The financial promotion restriction within Article 67 of Financial Services and
Markets Act 2000 (Financial Promotion) Order 2005. Set out in section 21 of the
Financial Services and Markets Act 2000 does not apply to this announcement
being a communication required by the AIM Rules and, as such, falling within
Article 67 of Financial Services and Markets Act 2000 (Financial Promotion)
Order 2005.
SovGEM Limited
Proposed acquisition of Hanson Westhouse Holdings Limited
SovGEM Limited ("SovGEM" or the "Company") (AIM: SOV), the emerging market
equity finance house, is pleased to announce the proposed acquisition of Hanson
Westhouse Holdings Limited ("HansonWesthouse"), the holding company of Hanson
Westhouse Limited, a full-service investment bank specialising in small and
mid-cap companies and emerging markets. The shares of the Company will be
suspended from trading on AIM pending the publication of an admission document
in relation to the proposed acquisition, pursuant to the AIM Rules.
Key information
* The Company is intending to enter into a conditional Sale and Purchase Agreement
to acquire the entire issued share capital of HansonWesthouse ("the
Acquisition").
* It is intended that the consideration for the Acquisition will be satisfied by
the allotment to the shareholders of HansonWesthouse ordinary shares in SovGEM
(the "Consideration Shares"). For the purpose of the Acquisition,
HansonWesthouse is valued at GBP3,000,000 (excluding the GBP258,000 proceeds of
a preliminary placing previously undertaken by HansonWesthouse at this
valuation). The number of the Consideration Shares to be issued as consideration
for HansonWesthouse will imply a valuation for SovGEM of
GBP2,710,225 (equivalent to 11.9p per Ordinary Share) which equates to a 20 per
cent. discount to the SovGEM directors' estimate of the Company's average net
asset value over the five business days ending on 5 May 2009.
* The Acquisition will constitute a reverse takeover of the Company under the AIM
Rules and so will require the prior approval of existing shareholders. The
Acquisition will also require and is conditional on a waiver from the Takeover
Panel, which is currently being sought, of the requirement for an offer under
Rule 9 that would otherwise arise on completion of the Acquisition.

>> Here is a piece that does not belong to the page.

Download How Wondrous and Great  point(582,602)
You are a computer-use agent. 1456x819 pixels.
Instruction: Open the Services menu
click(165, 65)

* The Board has concluded that the combination of SovGEM and HansonWesthouse will
be one that will be beneficial for existing shareholders. The Board believes
that the proposals will allow existing shareholders to derive enhanced benefits
from the Company's portfolio and strategy as well as creating the opportunity,
particularly given current market conditions, to expand the corporate and
advisory business of the enlarged group.
* The Board believes that the Enlarged Group will benefit from the skills of
accomplished corporate advisory, broking and research professionals with
considerable experience in the small and mid-cap broking sector. Their expertise
will be complemented by an advisory panel whose members' experience in growing
advisory businesses is well recognised throughout the corporate broking
industry.
* HansonWesthouse raised approximately GBP258,000 through a preliminary placing.

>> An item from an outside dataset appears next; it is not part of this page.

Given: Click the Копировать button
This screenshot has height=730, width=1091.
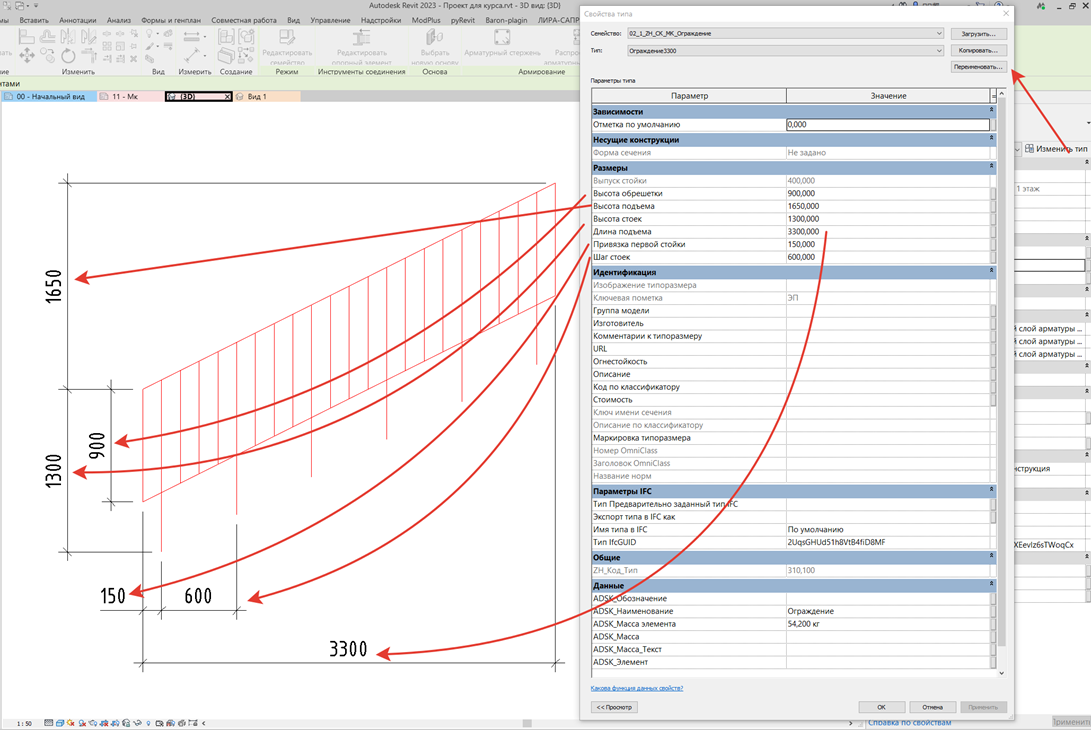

In addition, the Company proposes to raise up to a further GBP850,000 through
the placing of new ordinary shares in the Company, to fund the costs of the
transaction and to provide the Enlarged Group with additional working capital
going forward.
Commenting on the proposed acquisition, Garth Milne, Chairman of SovGEM, said:
"The SovGEM board is delighted to be proposing this transaction to our
shareholders. We recognise the market opportunity that the combined group will
have. Our shareholders will gain from exposure to a broader range of revenue
streams and we remain confident that SovGEM's existing investments will continue
to benefit from a market recovery.
Furthermore we recognise the market need for a return to high quality
relationship driven corporate broking and advisory services. The HansonWesthouse
Board coupled with the industry recognised advisory panel believes it is well
placed in the market cycle, with the right sector and geographic offering, to
build a long term successful business on behalf of shareholders."

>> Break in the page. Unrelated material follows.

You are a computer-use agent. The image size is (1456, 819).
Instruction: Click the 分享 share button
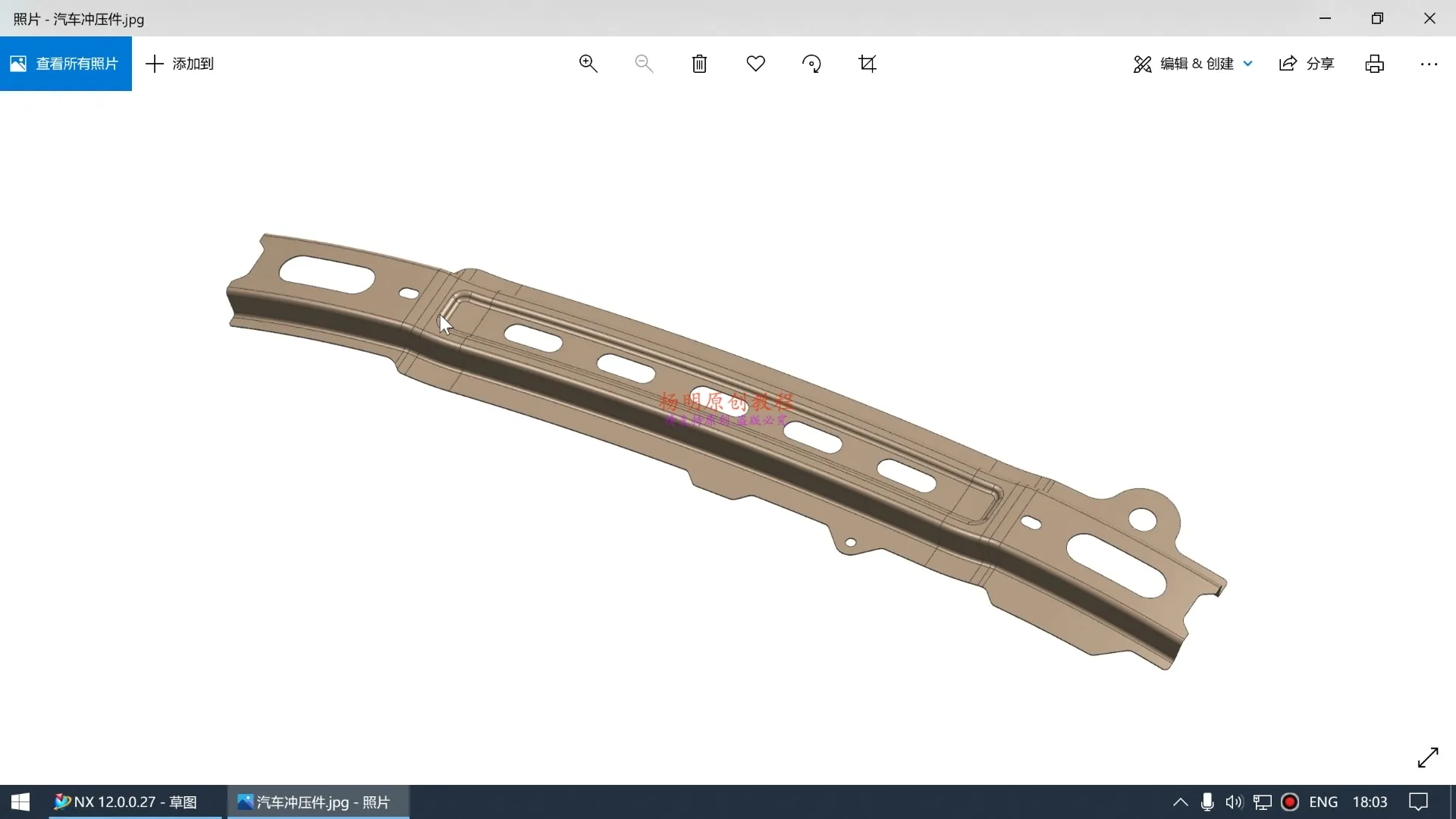(x=1307, y=64)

Commenting on the proposed acquisition, William Staple, Chief Executive of
HansonWesthouse, said:
"We believe there is a great and timely opportunity to grow a high quality
relationship-based broking and corporate finance business focusing on small and
medium-sized companies. The combination of HansonWesthouse and SovGEM with, in
particular, our experience in emerging markets, notably China, will create a
well capitalised platform to exploit these opportunities.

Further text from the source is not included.